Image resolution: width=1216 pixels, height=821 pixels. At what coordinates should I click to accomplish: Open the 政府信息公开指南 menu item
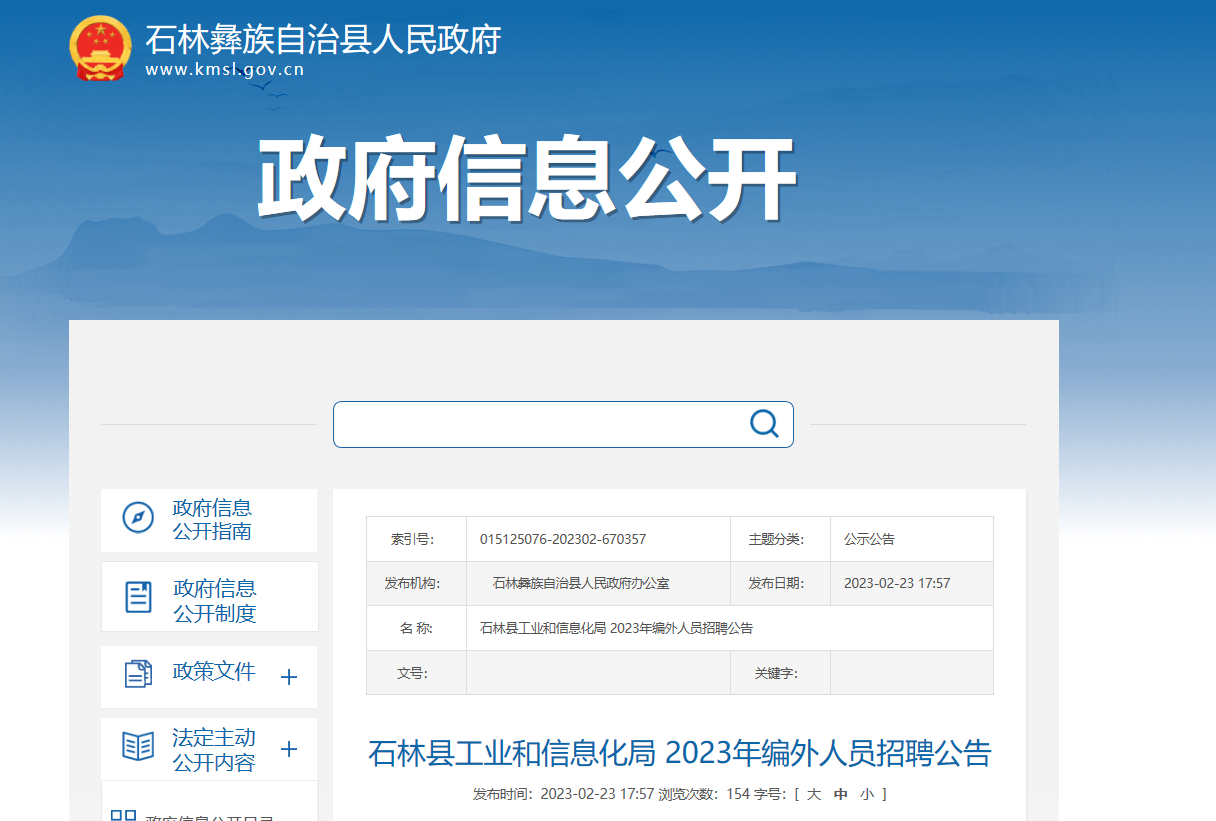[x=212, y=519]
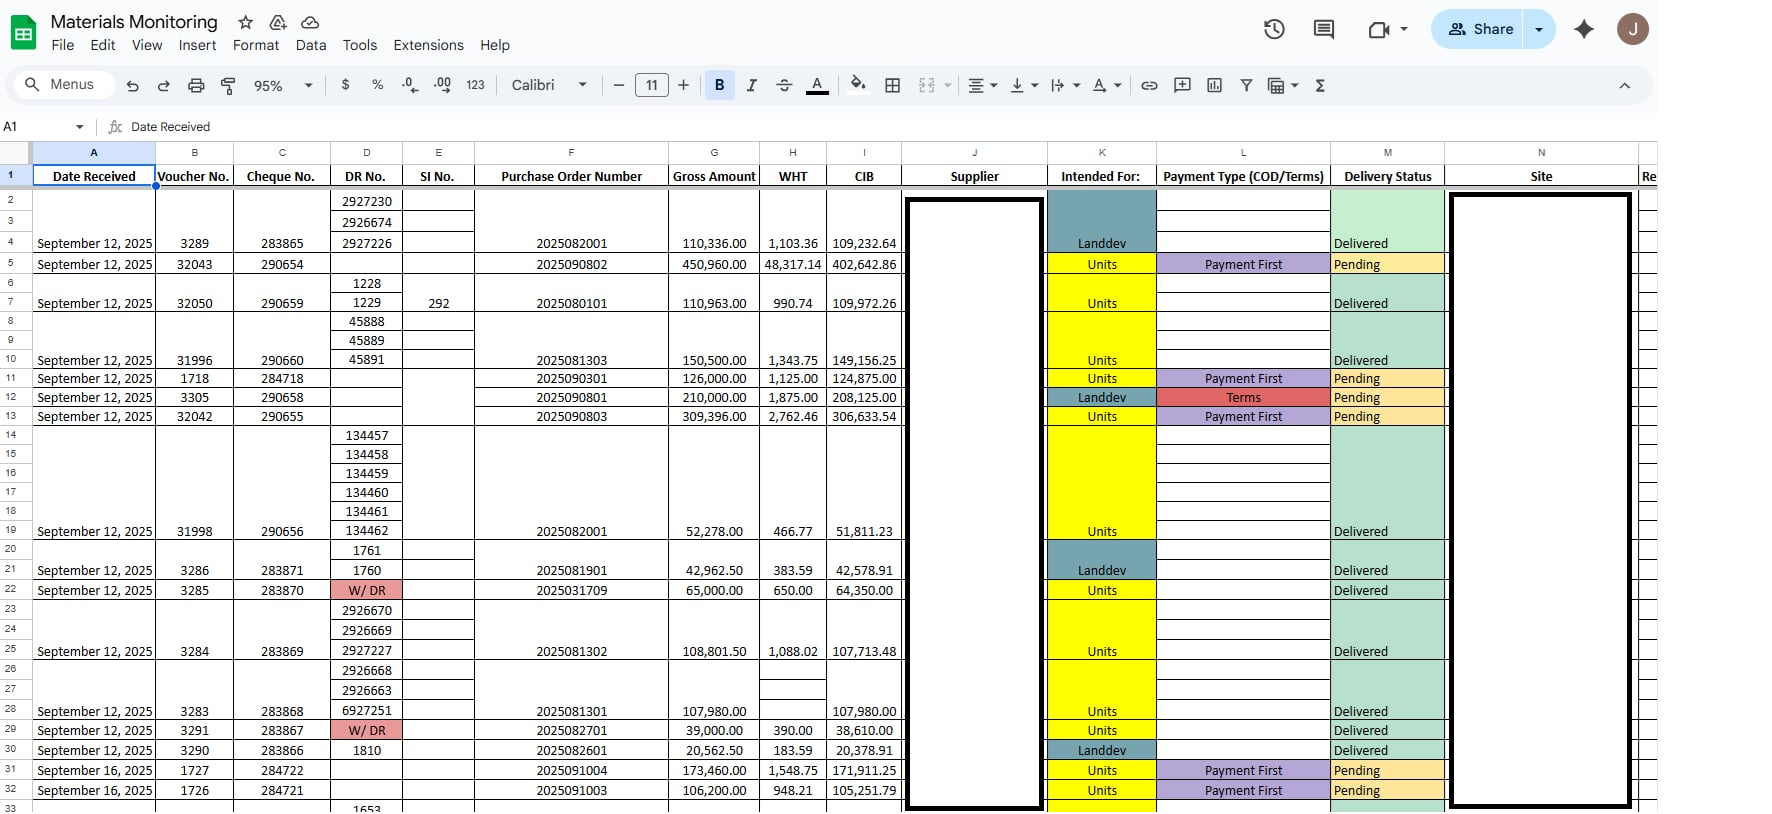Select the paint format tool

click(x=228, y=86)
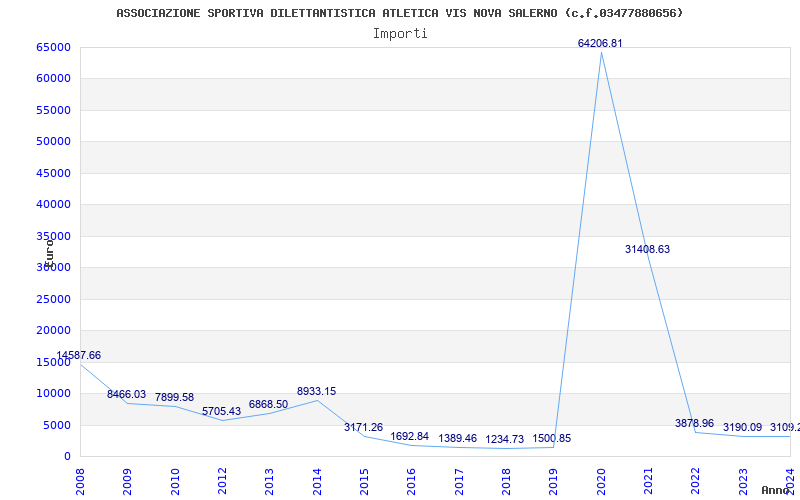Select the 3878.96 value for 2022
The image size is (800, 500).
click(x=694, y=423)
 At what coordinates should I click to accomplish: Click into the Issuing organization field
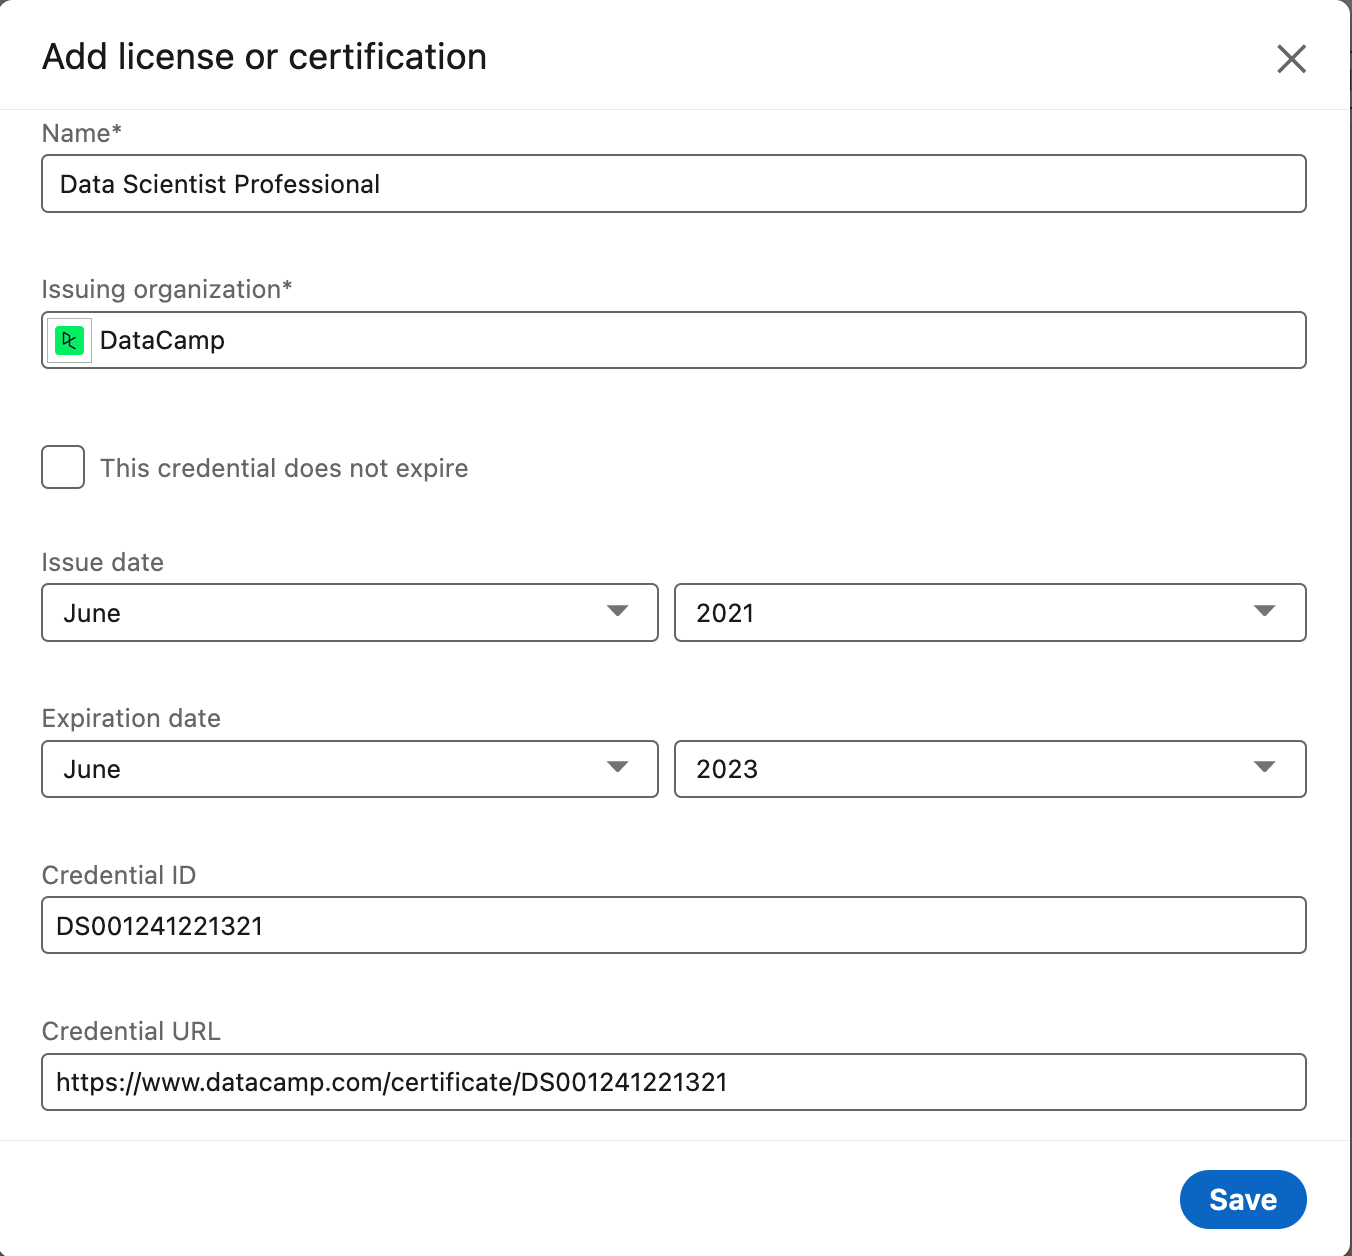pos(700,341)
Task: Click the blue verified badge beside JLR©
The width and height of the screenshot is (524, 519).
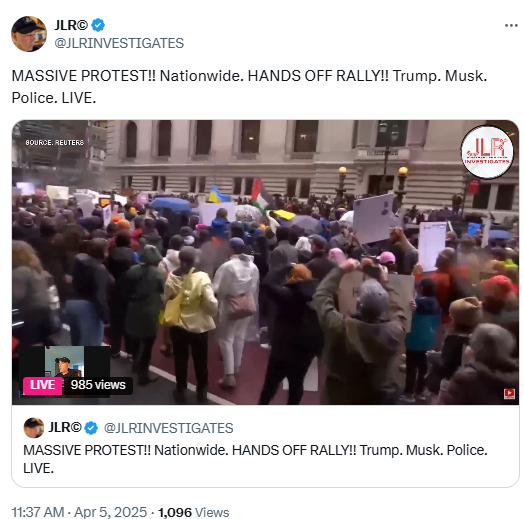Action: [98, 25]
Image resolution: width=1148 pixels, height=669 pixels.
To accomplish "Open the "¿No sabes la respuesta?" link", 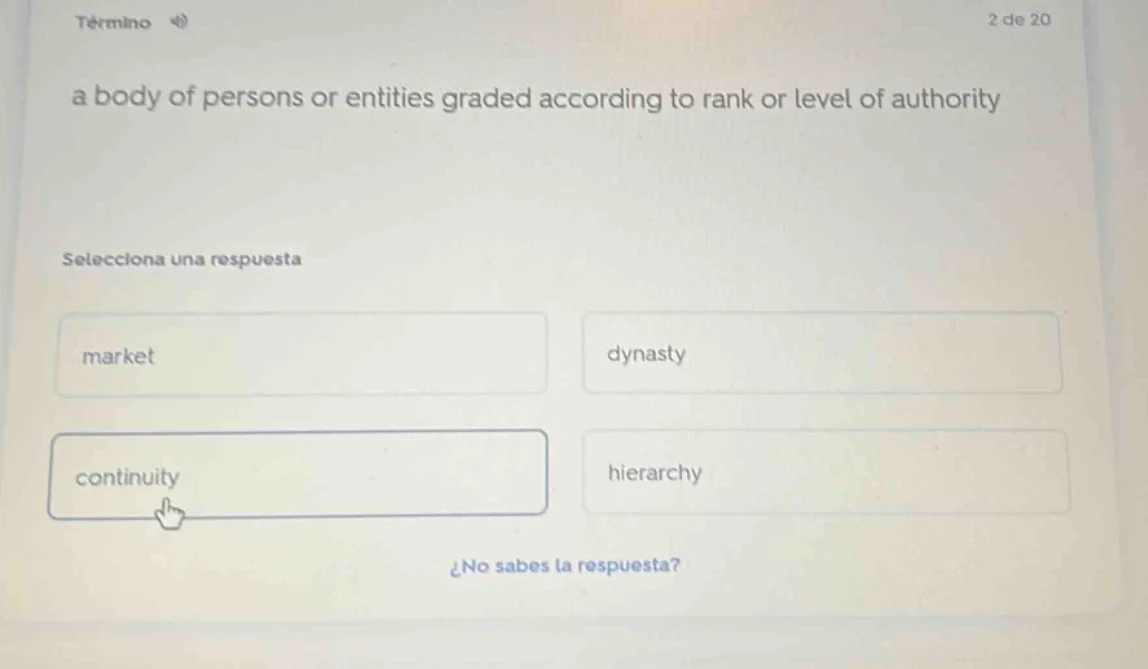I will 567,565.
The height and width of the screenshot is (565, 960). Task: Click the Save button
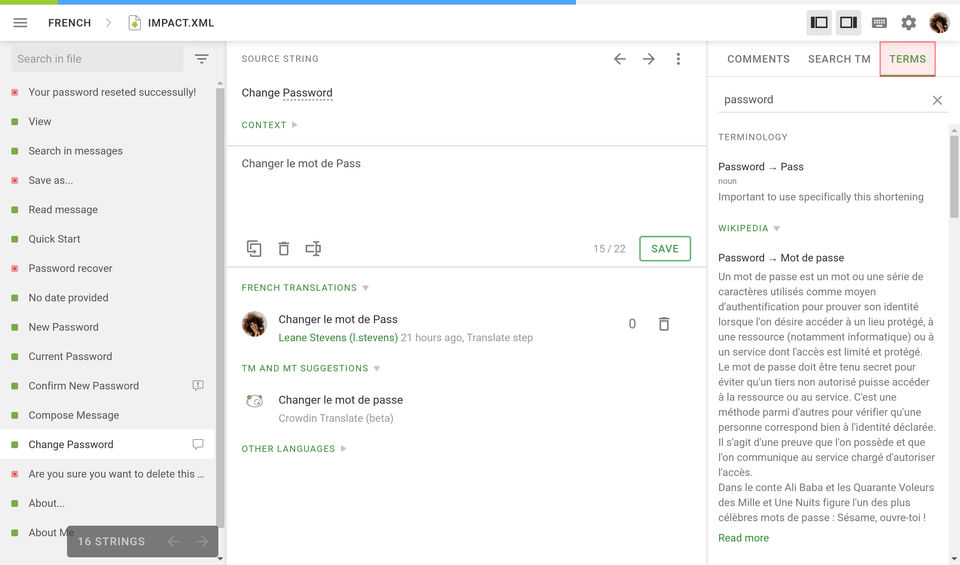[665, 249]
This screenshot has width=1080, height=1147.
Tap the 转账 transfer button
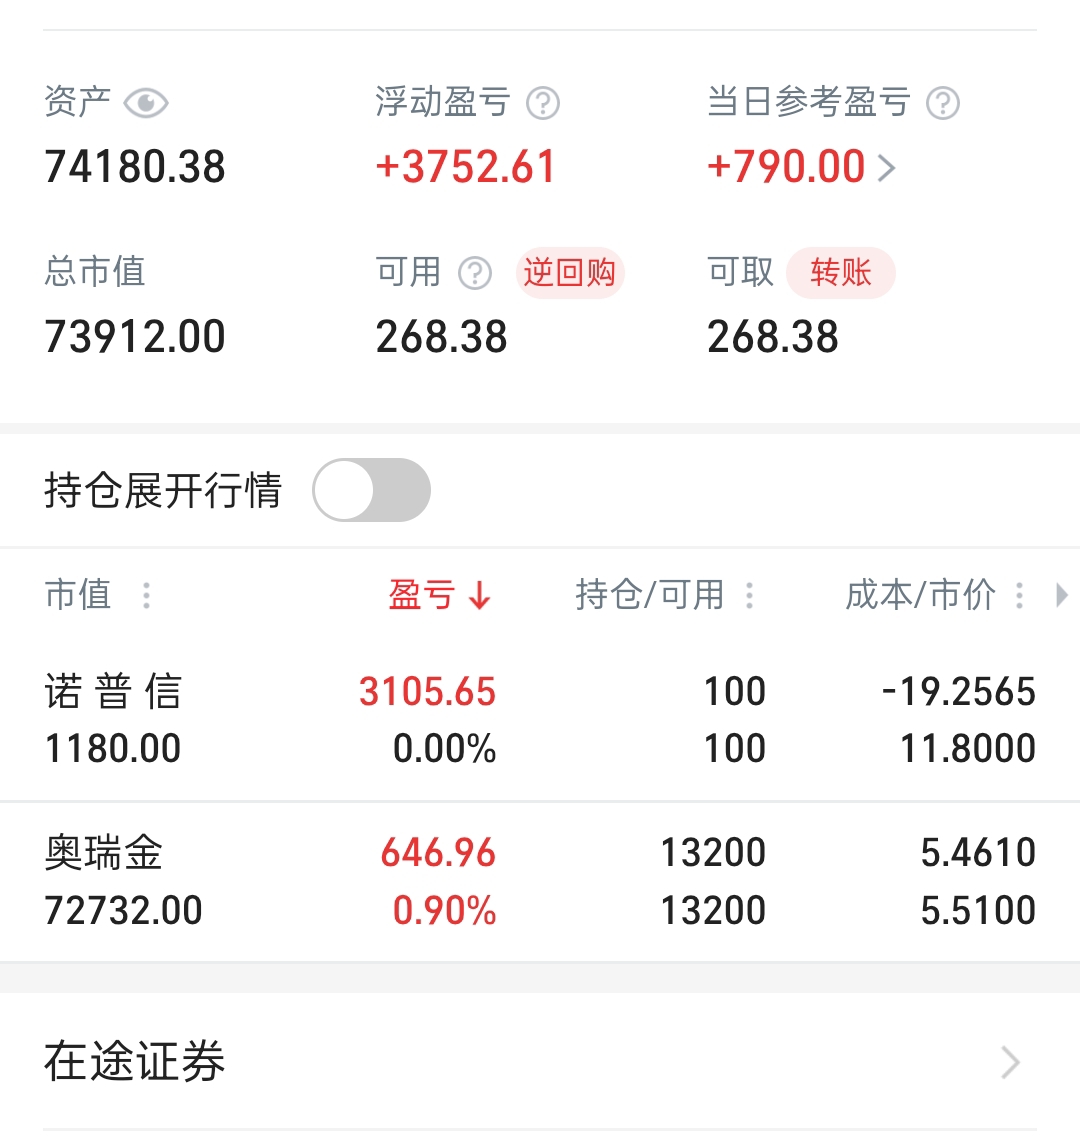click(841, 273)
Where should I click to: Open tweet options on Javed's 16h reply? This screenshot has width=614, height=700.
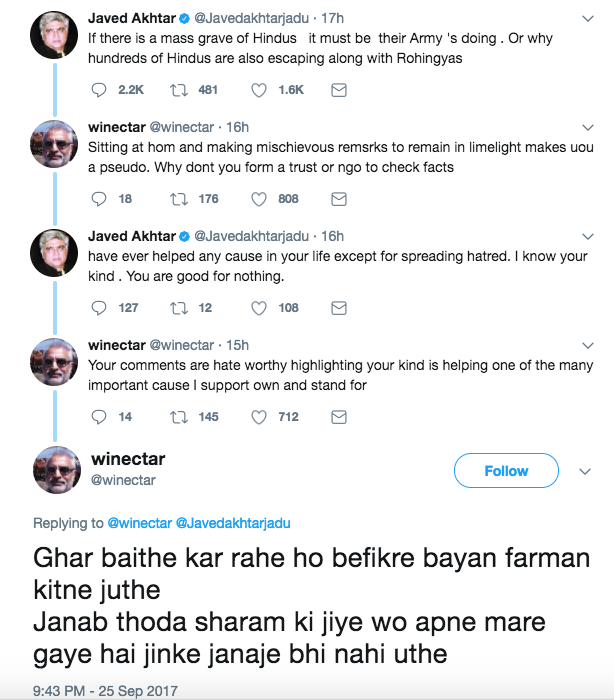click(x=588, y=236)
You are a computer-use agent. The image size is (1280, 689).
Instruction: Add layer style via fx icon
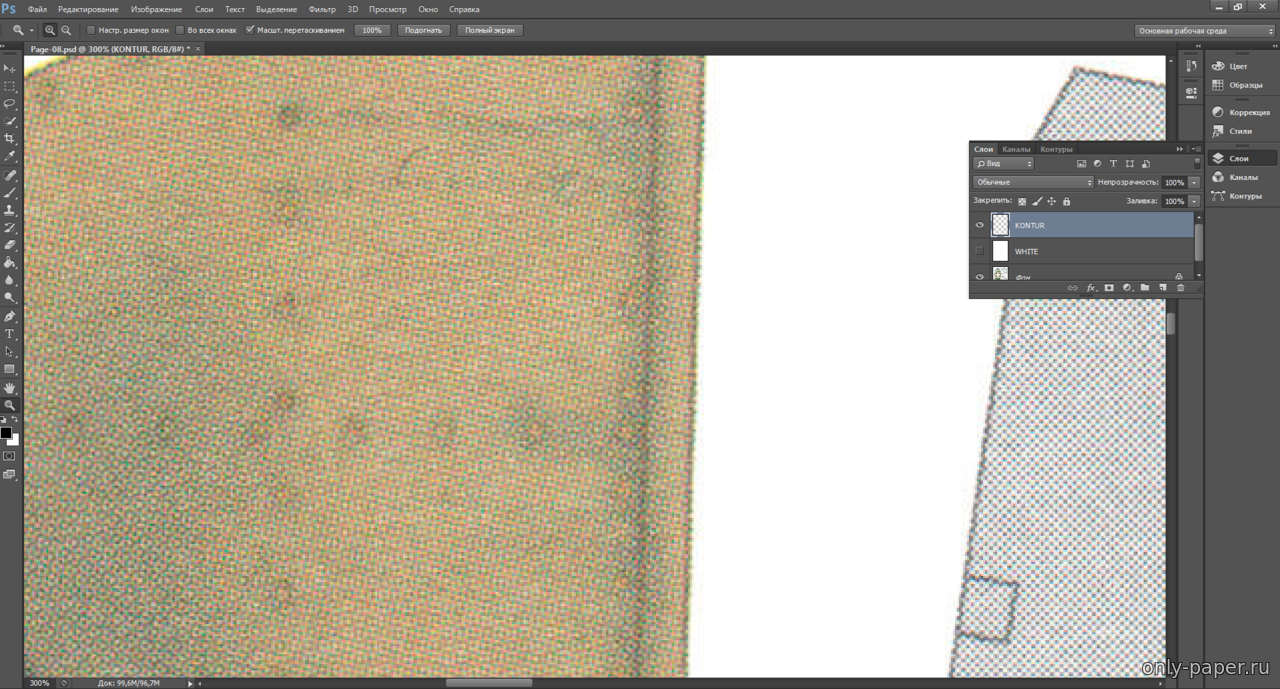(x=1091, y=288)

* **What you need to do**: Beginning with the line that holds "This screenshot has width=1080, height=1147.", return each line through the end of the records above exactly. Do not include pictures.

* **Exercise response**:
This screenshot has width=1080, height=1147.
Tap the 转账 transfer button
click(841, 273)
Where should I click to: Open tweet options on Javed's 16h reply? This screenshot has width=614, height=700.
click(x=588, y=236)
You are a computer-use agent. The image size is (1280, 689).
Instruction: Add layer style via fx icon
(x=1091, y=288)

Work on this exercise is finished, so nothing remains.